Die US-Notenbank Fed überraschte im September die Markterwartungen mit einer stärker als erwarteten Zinssenkung um 50 Basispunkte zum Auftakt ihres Zinssenkungszyklus. Sie signalisierte damit eine wichtige Verlagerung ihrer geldpolitischen Reaktionsfunktion in Richtung einer erneut stärkeren Konzentration auf den Beschäftigungsteil ihres Doppelmandats. Obwohl der Trend am Arbeitsmarkt weiterhin einen recht positiven Hintergrund für die US-Wirtschaftsaussichten darstellt, deutet der Politikwechsel der Fed – hin zu präventiven „Versicherungs-“Zinssenkungen – darauf hin, dass sich die Entscheidungsträger der Gefahr bewusst sind, dass eine zu lange Beibehaltung ihrer restriktiven Politik die Rezessionsrisiken im Jahr 2025 unnötig erhöht.
Die Leitzins-Projektionen der Fed-Mitglieder (sogenannte Dot Plots) von der September-Sitzung deuten im Mittel auf eine weitere Zinssenkung um 50 Basispunkte bis Jahresende 2024 und um 100 Basispunkte im Jahr 2025 hin. Die Zinstermingeschäfte haben dieses Ergebnis weitgehend eingepreist, mit einem Leitzinssatz von etwa 3,5% am Ende dieses Zyklus.
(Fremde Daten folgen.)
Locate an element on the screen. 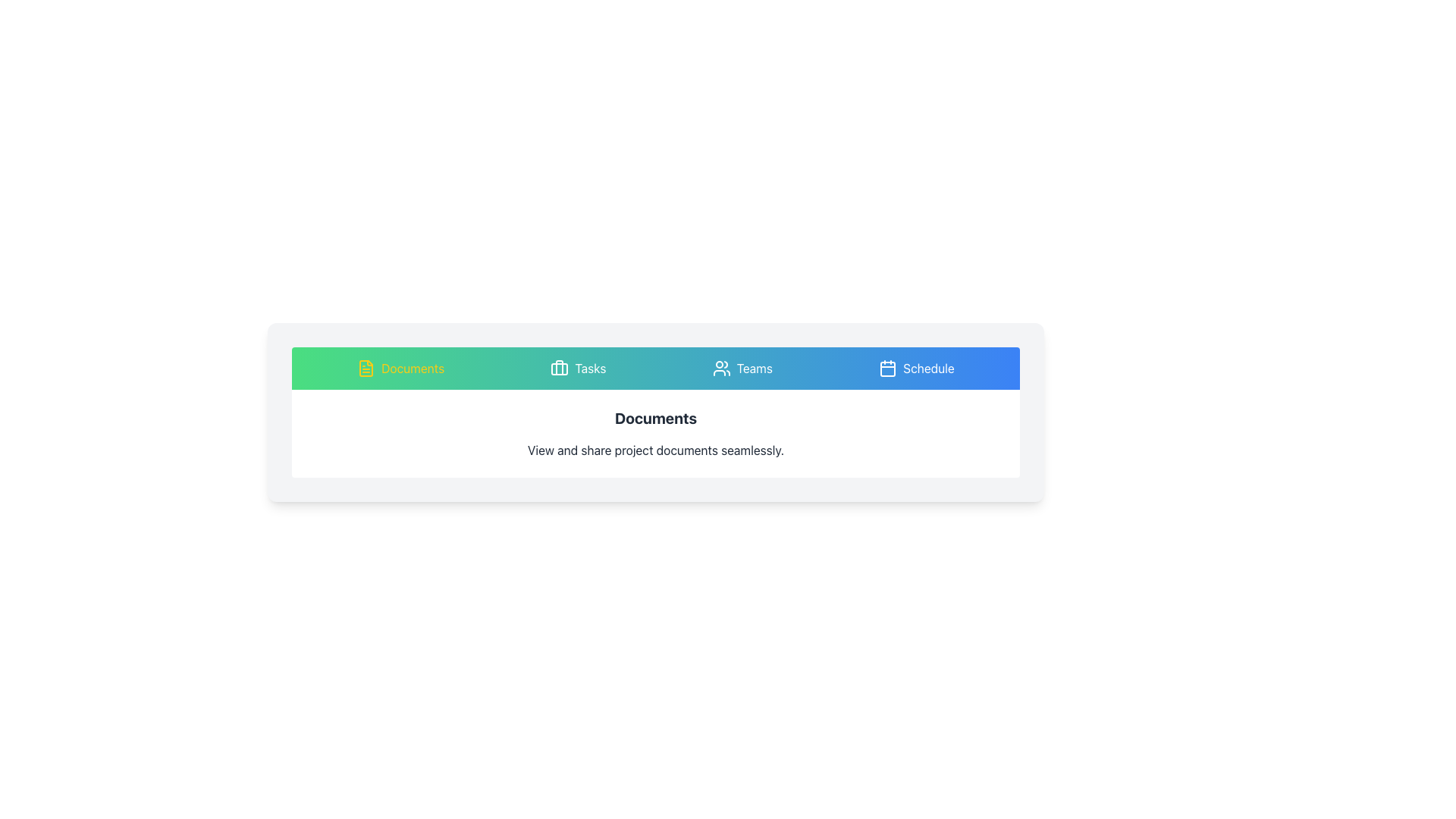  the static text element that provides a descriptive summary about the 'Documents' section, located below the 'Documents' heading is located at coordinates (655, 450).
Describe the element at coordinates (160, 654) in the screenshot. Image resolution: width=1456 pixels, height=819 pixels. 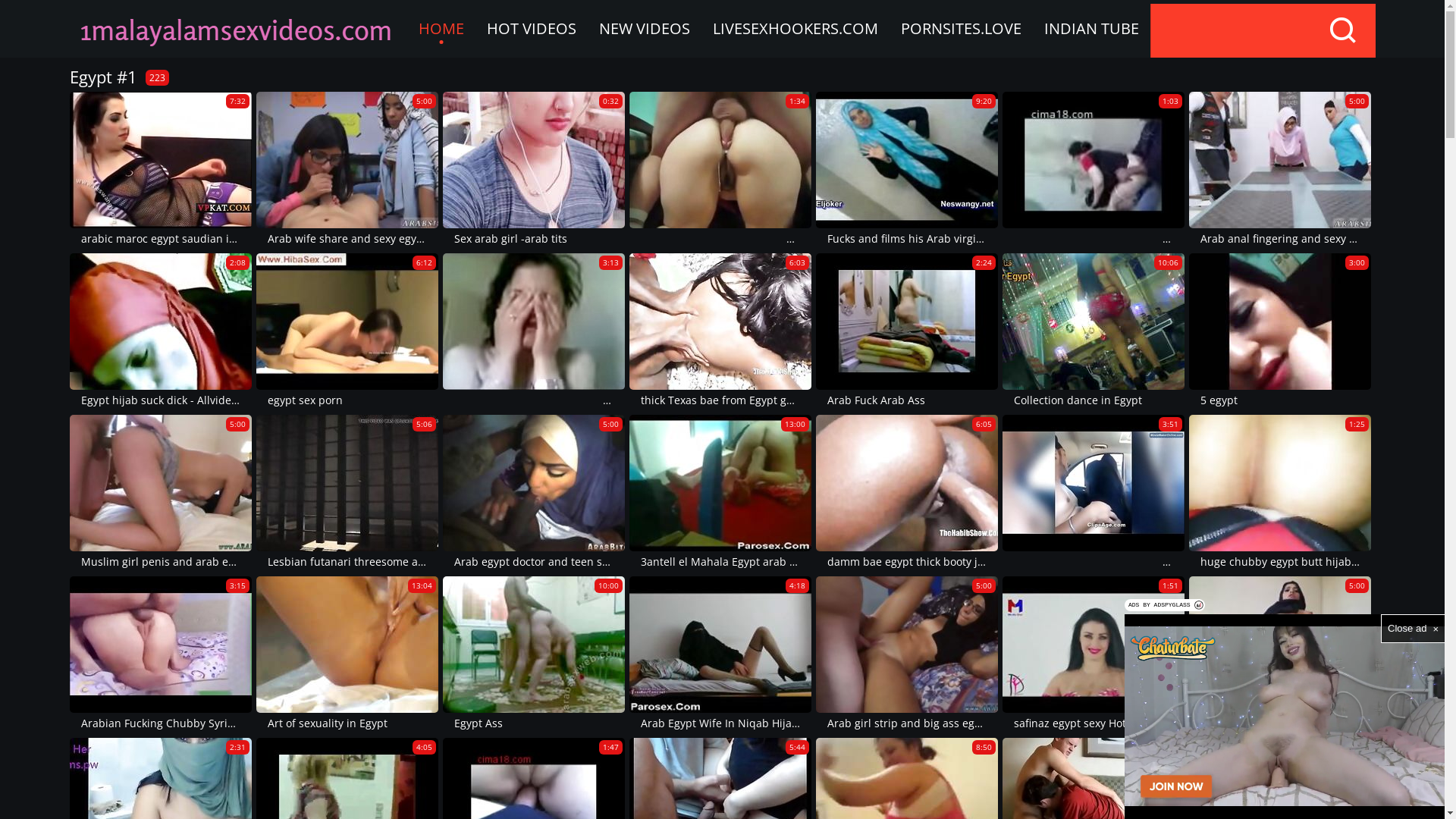
I see `'3:15` at that location.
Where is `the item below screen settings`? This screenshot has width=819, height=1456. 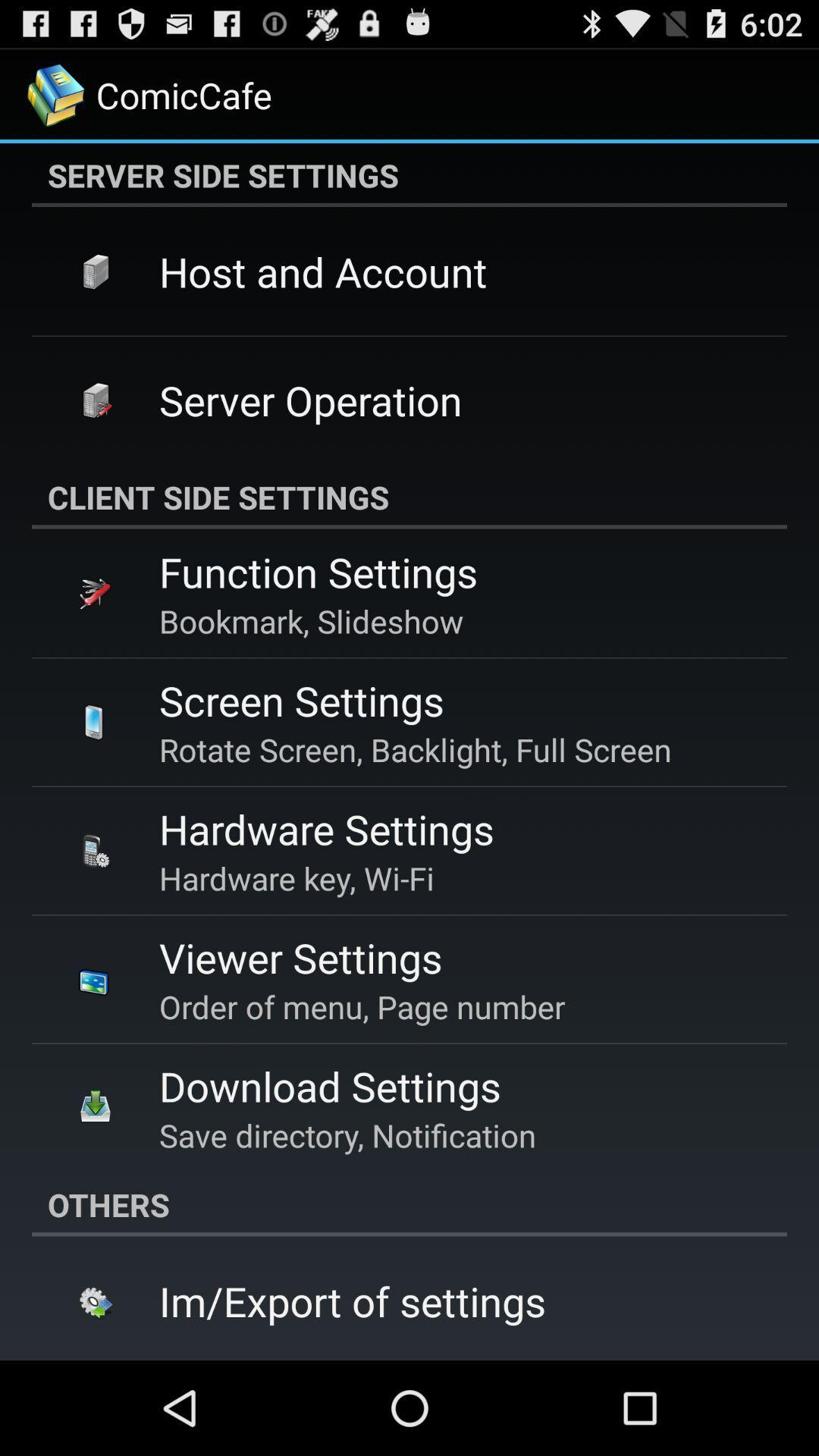
the item below screen settings is located at coordinates (415, 749).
Die Maßnahmen der Fed haben zumindest vorläufig die Wahrscheinlichkeit einer weichen wirtschaftlichen Landung der USA im Jahr 2025 erhöht – auch wenn die Geschichte lehrt, dass dies ein eher seltenes Ergebnis ist. Die Renditen von US-Staatsanleihen haben auf die somit günstigeren Wachstumsaussichten im Jahr 2025 reagiert: Seit der Zinssenkung im September sind die Renditen 10-jähriger US-Treasuries um etwa 55 Basispunkte gestiegen.
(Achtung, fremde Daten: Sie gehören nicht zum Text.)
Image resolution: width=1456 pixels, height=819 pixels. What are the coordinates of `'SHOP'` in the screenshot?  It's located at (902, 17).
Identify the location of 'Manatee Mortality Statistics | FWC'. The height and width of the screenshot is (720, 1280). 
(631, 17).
Sollte sich die US-Wirtschaft im Jahr 2025 jedoch stärker als erwartet abschwächen, würde dies dem Markt Spielraum eröffnen, aggressivere Zinssenkungen und einen niedrigeren Zinssatz zum Ende des Lockerungszyklus einzupreisen. Unserer Einschätzung nach könnte die Wahrscheinlichkeit einer harten Landung in der Tat steigen – dies hängt jedoch vom Ausmaß der bevorstehenden Verschlechterung am Arbeitsmarkt ab.
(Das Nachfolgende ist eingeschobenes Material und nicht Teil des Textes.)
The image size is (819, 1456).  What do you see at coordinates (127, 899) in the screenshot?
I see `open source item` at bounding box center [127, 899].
Mit Blick auf die Anlagestrategie ziehen wir es kurzfristig vor, uns auf steilere Renditekurven in den USA einzustellen. Der Grund: Der Lockerungszyklus ist nun im Gange und Anleihen sind am langen Ende immer noch mit den Herausforderungen enormer Haushaltsdefizite und den potenziellen Unsicherheiten in Bezug auf die Inflation nach den Wahlen konfrontiert. Bei einem weiteren Anstieg der Anleiherenditen könnten wir opportunistisch weiteres Durationsrisiko aufbauen, obwohl wir davon ausgehen, dass die Volatilität an den Rentenmärkten auf kurze Sicht erhöht bleiben wird.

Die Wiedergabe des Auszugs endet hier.